Kentucky’s unemployment rate is at levels reminiscent of the Great Depression with 743,000 initial claims for unemployment insurance filed since the COVID-19 pandemic began, meaning more than 30 percent of the workforce is unemployed. Kentucky was seeing unemployment rates under 5 percent before the pandemic, but Bailey said forecasters are estimating high unemployment numbers through the end of 2021. 

“That's over a year and a half from now, so this is going to persist for some time, it's not going to just bounce back, and it may not fully bounce back until we get a vaccine,” Bailey said. “We're not sure about the time frame for that but even then, we're seeing businesses go bankrupt. There may be small businesses that just aren't able to go back in business and that's going to cause continued problems in the economy.” 

KCEP is pushing for the federal government to provide more financial aid to states, Bailey said without federal assistance state and local governments could begin layoffs and cuts to essential services.

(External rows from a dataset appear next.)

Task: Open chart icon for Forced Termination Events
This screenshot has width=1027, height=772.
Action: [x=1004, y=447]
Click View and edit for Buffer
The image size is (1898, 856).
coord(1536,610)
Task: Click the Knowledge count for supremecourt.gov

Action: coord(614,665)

“They just don't have the cash flow, they don't have the revenue coming in to maintain the services that they have,” Bailey said. “We know that it's going to happen and that's going to worsen the problem, it's going to deepen the recession. And so we really don't have time to wait, I mean the money that has been provided so far is helpful, but it's not adequate, and it's going to run out.”

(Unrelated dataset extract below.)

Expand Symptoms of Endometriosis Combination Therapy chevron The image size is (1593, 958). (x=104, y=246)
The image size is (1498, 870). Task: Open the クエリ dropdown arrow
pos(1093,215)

Kentucky received more than $1.7 billion from the CARES Act to help with the state’s response to the COVID-19 pandemic. 

The United States House of Representatives passed a $3 trillion package last week which would provide financial relief to state and local governments, however, Senate Majority Leader Mitch McConnell (R-Kentucky) dismissed the legislation as a “political messaging bill.”

“The 1,800 page doorstop that Speaker Pelosi dropped last week was appropriately greeted as the legislative equivalent of stand up comedy,” McConnell said on the Senate floor Monday. “There were tax hikes on small businesses in the midsts of a small business crisis, there were targeted tax cuts for the wealthiest people in the bluest states, there were two separate taxpayer funded studies on diversity and inclusion in the market for marijuana—in sum a $3 trillion wishlist slapped together to never let a good crisis go to waste.”

McConnell has seemed reluctant to provide more federal aid to states suggesting in April they should declare bankruptcy however his tone seems to be changing as revenues continue to drop throughout the country and in Kentucky. Recent revenue projections by the Kentucky Office of the State Budget Director suggest Kentucky could lose $500 million in the final months of the fiscal year with losses continuing through the first quarter of fiscal year 2021. In an op-ed in the Courier-Journal, McConnell suggested he may be open to providing another round of aid to states but remains focused on granting liability protection for businesses.

"If Congress considers further legislation in response to the coronavirus, I’ll continue working with city and county officials to keep Kentucky’s priorities at the center of the discussion,” he said. "For example, I’m glad we share a common interest in a narrowly crafted liability protection for hospitals, small businesses and universities"

Advocates for more federal aid to states are urging Congress to move quickly before states are forced to begin making cuts due to the revenue shortfalls. 

“States are starting to cut, Kentucky will start cutting its budget very soon unless that aid comes through,” Bailey said. "And it has to be substantial to address the depth of the crisis that states are now facing."

State Budget Director John Hicks has placed a hiring freeze on any state employees not relating to the COVID-19 pandemic and asked cabinet secretaries and independent agency leaders to reduce their budget by one percent for the remaining two months of the fiscal year which is equivalent to a 12.5 percent cut to the annual budget.